Good Things Happening In Elmira Schools

As a parent I’ll admit right off the bat I am biased here, just so all the cards are on the table.

Attending the Spring concert at Elmira High School this past year was, in a word, impressive. It seems like every event we attend the students’ skills grow in leaps and bounds, the energy and time they put into practicing evident. The music was fantastic, as always. They’ve got an amazing music program at the Elmira schools. Watching a couple of the soloists fidgeting nervously or taking a couple deep breaths before launching into their piece, I was thinking, “You got this, kid,” because I know they’ve worked hard.

And they nailed it, the look on their faces afterwards, the look of maybe relief but more pride than anything, priceless. Same for the whole group after each piece.

Towards the end of the concert, they took a moment to recognize the seniors, who made up a large part of the group, and what they’re plans were after graduation. Out of the twenty or so they introduced, every single one of them had plans for college and a career path. Computer security, dentistry, chemistry, theater, mathematics, and even a couple pre-med… every one of those kids has a path they’ve laid out before themselves to a promising future.
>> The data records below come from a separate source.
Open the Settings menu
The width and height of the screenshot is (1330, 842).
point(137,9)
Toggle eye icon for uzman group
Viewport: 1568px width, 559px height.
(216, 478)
As the introductions wrapped up and the concert proceeded, it bothered me how the public doesn’t hear all the positive things going on inside the Elmira schools. Yeah, they had a rough patch a couple years ago with near riots in the hallways and brutal assaults documented on video. Right here on this site, I very bluntly compared the schoolyards to a prison yard at the time. But things turned around pretty quickly. With a strong message and better leadership in some of the buildings, there’s been amazing progress. In a world gone mad, they’re fighting an uphill battle there in the classrooms, both the teachers and students alike. But they’re trying. Those seniors standing up there ready to chase their dreams prove it.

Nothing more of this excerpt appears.